Arm cover cut pieces.

Cut the rectangle portion of each arm cover to match your desired width and length. Here’s how:

Width: measure around the curve of your front arm piece and add 2 inches.

Depth: measure along the top of your sofa or chair arm from the front edge towards the back where you want the length of the arm cover to end. Add 2 inches to that measurement.

These measurements include seam and hem allowances.

Step 3: Sew

With right sides together, stitch the front arm to the rectangle width with a 3/4 inch seam.

I like placing the arm piece on top of the rectangle. It makes it easier to guide the curved shape along the rectangle’s straight edge as I sew.

Sewing sofa arm cover.

Armrest covers don’t require welt cord. I think they fit better without it. If you want to add welt trim, stitch it around the curve on the front arm pieces before you assemble your covers.

Cutting off excess hem fabric from arm cover.

When you’ve finished attaching the front arm piece, you will notice a little bit of the rectangle fabric hangs below the front arm on one side. That’s normal. Simply mark a straight line from front to back and cut off the excess.

Arm cover inside out with overlocked edges.

Then, overlock or zig-zag around the front arm seam allowance and do the same on all of the hem edges.

Step 4: Hem

The last step is to hem your arm covers.

Turn and press all hem edges 3/4 inch. Clip or pin in place and stitch 1/2 inch all the way around.

Preparing turned hem on arm cover.
Blue sofa arm cover close up.

Here’s what my cap arm covers look like completed!

As you can see, I made my arm covers to fit a rolled arm sofa. But this two-piece, custom fit design works great for many types of furniture arms — rolled arms, track and tuxedo arms, shelter arms, etc.

Just trace the front arm shape of your furniture and make a pattern.

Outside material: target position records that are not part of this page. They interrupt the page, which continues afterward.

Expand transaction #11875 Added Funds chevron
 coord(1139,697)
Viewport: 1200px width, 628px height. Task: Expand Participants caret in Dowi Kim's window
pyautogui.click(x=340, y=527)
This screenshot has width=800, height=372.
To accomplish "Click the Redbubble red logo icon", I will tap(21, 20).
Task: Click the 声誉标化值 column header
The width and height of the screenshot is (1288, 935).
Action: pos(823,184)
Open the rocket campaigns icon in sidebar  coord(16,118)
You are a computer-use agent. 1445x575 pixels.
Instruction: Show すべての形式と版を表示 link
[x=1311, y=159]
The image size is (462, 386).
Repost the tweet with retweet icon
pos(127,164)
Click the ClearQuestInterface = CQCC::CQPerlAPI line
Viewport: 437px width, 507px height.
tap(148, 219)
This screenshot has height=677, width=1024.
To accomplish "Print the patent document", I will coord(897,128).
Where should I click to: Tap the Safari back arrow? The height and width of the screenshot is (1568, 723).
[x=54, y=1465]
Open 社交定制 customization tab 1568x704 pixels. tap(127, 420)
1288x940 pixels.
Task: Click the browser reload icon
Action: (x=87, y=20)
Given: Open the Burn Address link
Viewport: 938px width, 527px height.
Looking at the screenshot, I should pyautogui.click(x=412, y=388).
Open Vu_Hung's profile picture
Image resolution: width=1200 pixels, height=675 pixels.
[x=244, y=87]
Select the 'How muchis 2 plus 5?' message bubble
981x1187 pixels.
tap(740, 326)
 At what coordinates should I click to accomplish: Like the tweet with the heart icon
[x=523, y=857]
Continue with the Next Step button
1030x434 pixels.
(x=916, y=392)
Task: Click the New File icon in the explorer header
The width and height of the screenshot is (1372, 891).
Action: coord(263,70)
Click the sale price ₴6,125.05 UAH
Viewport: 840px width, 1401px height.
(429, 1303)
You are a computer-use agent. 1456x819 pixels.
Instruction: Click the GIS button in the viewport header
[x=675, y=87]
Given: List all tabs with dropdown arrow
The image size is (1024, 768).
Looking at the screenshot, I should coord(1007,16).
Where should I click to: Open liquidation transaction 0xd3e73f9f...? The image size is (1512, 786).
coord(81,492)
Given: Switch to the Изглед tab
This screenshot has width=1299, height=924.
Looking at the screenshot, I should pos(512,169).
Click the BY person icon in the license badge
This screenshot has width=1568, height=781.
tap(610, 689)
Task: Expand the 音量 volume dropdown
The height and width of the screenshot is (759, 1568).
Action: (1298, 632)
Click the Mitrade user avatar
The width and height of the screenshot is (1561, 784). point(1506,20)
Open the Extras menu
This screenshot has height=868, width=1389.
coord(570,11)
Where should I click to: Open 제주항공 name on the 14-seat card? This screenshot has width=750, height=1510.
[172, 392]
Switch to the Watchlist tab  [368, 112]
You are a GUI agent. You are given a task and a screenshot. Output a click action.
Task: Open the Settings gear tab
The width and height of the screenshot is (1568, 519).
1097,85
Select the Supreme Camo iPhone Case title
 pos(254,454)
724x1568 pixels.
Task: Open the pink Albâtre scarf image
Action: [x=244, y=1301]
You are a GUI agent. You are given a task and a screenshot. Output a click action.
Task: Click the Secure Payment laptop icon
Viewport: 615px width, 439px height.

Then, figure out the width and depth of the rectangle piece.

You will probably want to launder your arm covers frequently so be sure to preshrink your fabric!

Oh, and one last tip — if you’re using 7 or 8 oz. lightweight fabric for your arm covers I would line them to add weight and structure. Otherwise, they will be too flimsy and tend to fall off the arm easily with use.

Thanks so much for following! — Karen


  1. This is ANOTHER great post! I never thought about making a tall arm cover, it makes great sense especially for kids and pets.I always learn great tips from your posts! Thank you!

  2. How these ever fell off the trend bandwagon I’ll never know. This is the part of the sofa that most necessitates
    the washing of your entire slipcover/upholstery. It’s an essential. Thanks Karen!